# Kingdom Trails 7/31 - 8/1



## BackLoafRiver (Jul 30, 2010)

Part 1 of a 2 part TR.

Headed out of Augusta at 6:15 this morning. Pulled into East Burke Sports at 9:50.  My buddy and I each rented a Trek EX 8 for the day.  For him, a HUGE upgrade.  For me, trying out 26" wheels AND full suspension.  After gearing up, we were on the trail by 10:40.  

The guy at the shop recommended a loop similar to the one I rode a few weeks ago. 

Darling Hill Climb (ugh) -> Harp -> Coronary Bypass -> Fence Line -> Coronary (climb) -> Loop -> Bemis -> Tap and Die -> Webs -> River Run -> Dry Feet -> Violet's Outback -> Old Webs -> Sidewinder (Holy $h!t) -> West Branch (I think) -> Border -> Darling Hill Road  -> Bill Magill -> Sugar house run -> Worth it -> Kitchel -> Herb's -> DONE.
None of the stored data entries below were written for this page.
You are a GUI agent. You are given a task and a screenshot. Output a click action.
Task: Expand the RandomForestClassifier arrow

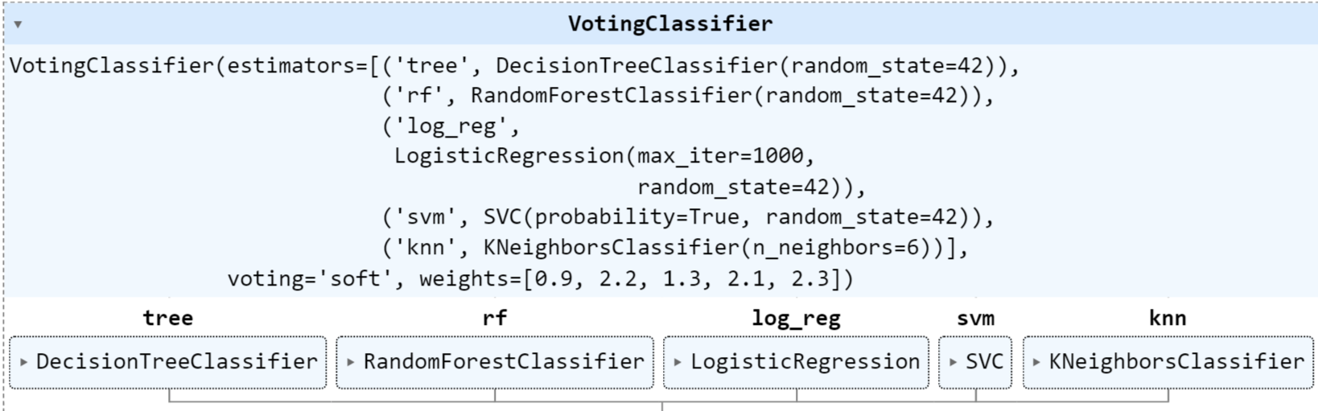click(351, 363)
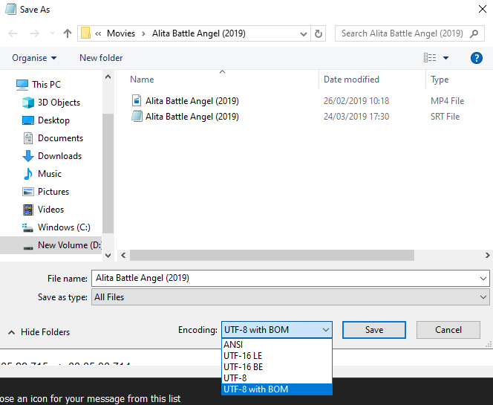493x405 pixels.
Task: Collapse the panel with Hide Folders
Action: [39, 332]
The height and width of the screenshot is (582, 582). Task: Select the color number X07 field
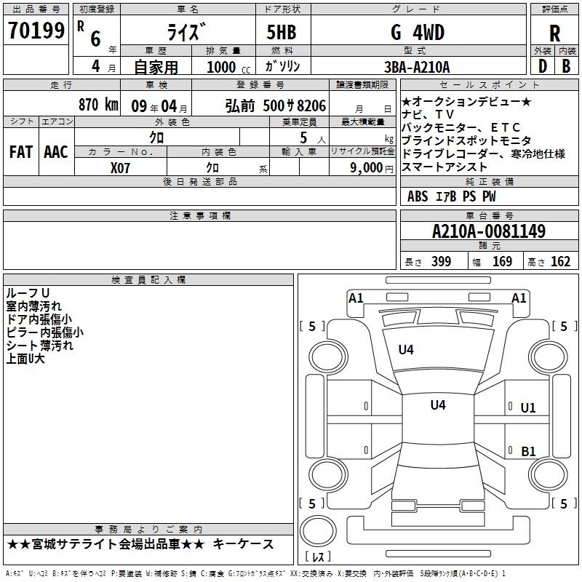[120, 167]
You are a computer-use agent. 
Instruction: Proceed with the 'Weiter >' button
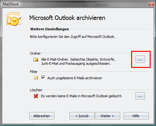tap(108, 116)
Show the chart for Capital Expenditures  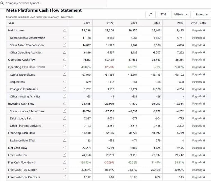(x=65, y=74)
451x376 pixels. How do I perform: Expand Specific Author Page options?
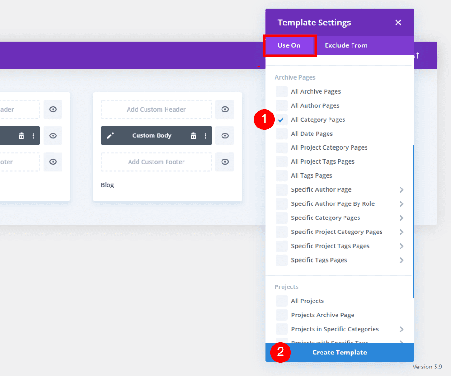[x=401, y=189]
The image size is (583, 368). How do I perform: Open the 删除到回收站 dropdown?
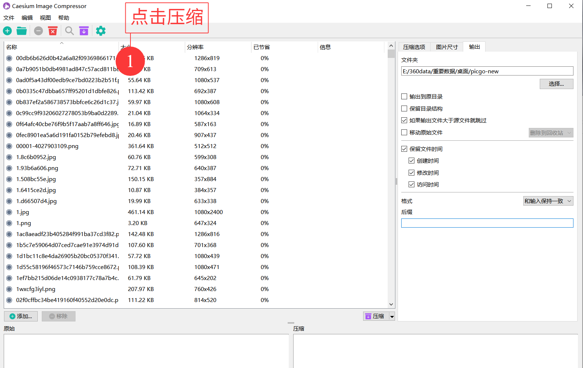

So first...trail stuff.  Tap and Die was amazing and felt like a totally different trail on the EX 8.  (I'll get back to this)  The conditions are so good right now.  Webs was great.  Fast and flowy.  Still one of my favorite trails in the network.  River Run's bridge over the bog is awesome.  By the time we hit the road, I was starting to peter out.  My legs didn't have much climbing left which is too bad because Bill Magil and Worth it had some grossness in store.  Kitchel is UNBELIEVABLE!!!!  Woodcore, you were right.  Easily the most fun you can have with clothes on....well...next to a powder day :smile:  We are riding again tomorrow and plan on hitting Jaw and Kitchel in the loop.  The berms are big and the hills are great!!!

Next, the bike.  I am not sure which part of it I loved more;  the fork, the rear shock, or the wheel size/ geometry, but I am pretty sure I am converted from my 29er.  Turning was effortless and in the sections that were particularly rooty, I had no issues.  It is amazing how quickly the bike responds.  Acceleration was fast, snappy, and overall just a lot of fun.  A great, playful bike.  I also felt I had more endurance than I did on my HT. (this may sound retarded but never having ridden a FS that long, it seemed that at the same place I was wasted my first time here, I was just fine today)  Tomorrow I have to ride my Cobia and it will be a real test to see how it effects the trails.  Part of me doesn't dare ride it on Sidewinder because I know at the peaks of those turns, I am going to eat it.  I really wish I could demo the Santa Cruz Blur LT they have.  Unfortunately, it being a Saturday, everything was reserved a while ago. 

the weather couldn't have been more perfect.  80, sunny, no humidity, and a slight breeze.  Best day of riding this year to be sure.  We cleared 15 miles on our loop but I am not sure how much more since my GPS was and didn't record a bunch of it.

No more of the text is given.